» What to produce: Your answer should be an exact copy of the lines from the one containing "Task: Open the" through the last line of the records below, without any pictures.
START Input data
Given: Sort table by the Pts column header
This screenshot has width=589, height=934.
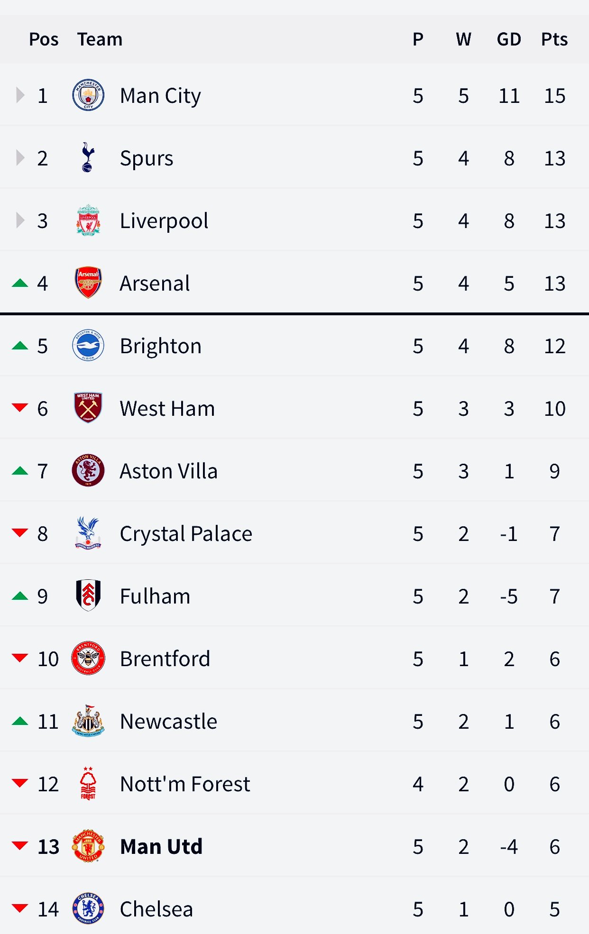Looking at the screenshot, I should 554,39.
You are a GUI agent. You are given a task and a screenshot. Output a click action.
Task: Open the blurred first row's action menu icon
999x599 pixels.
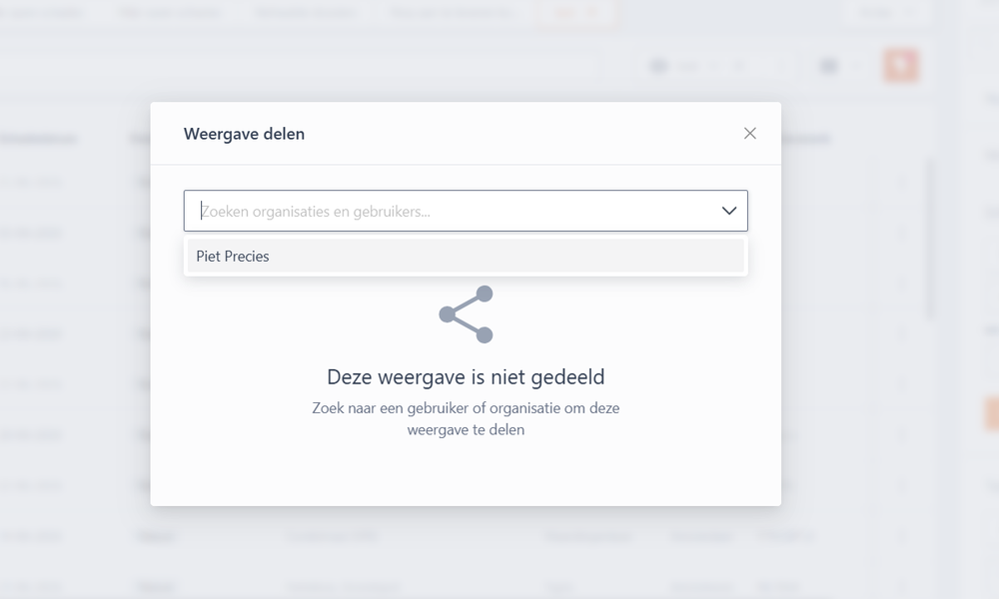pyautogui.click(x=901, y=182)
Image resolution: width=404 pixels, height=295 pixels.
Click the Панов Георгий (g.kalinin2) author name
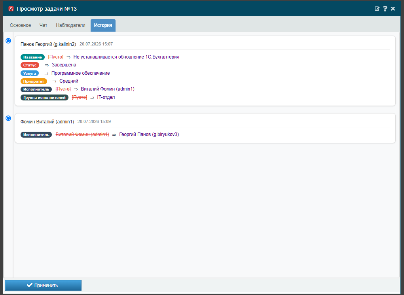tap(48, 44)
END Input data
» Solution:
Task: Open the blurred first row's action menu icon
999x599 pixels.
pyautogui.click(x=901, y=182)
Image resolution: width=404 pixels, height=295 pixels.
Click the Панов Георгий (g.kalinin2) author name
tap(48, 44)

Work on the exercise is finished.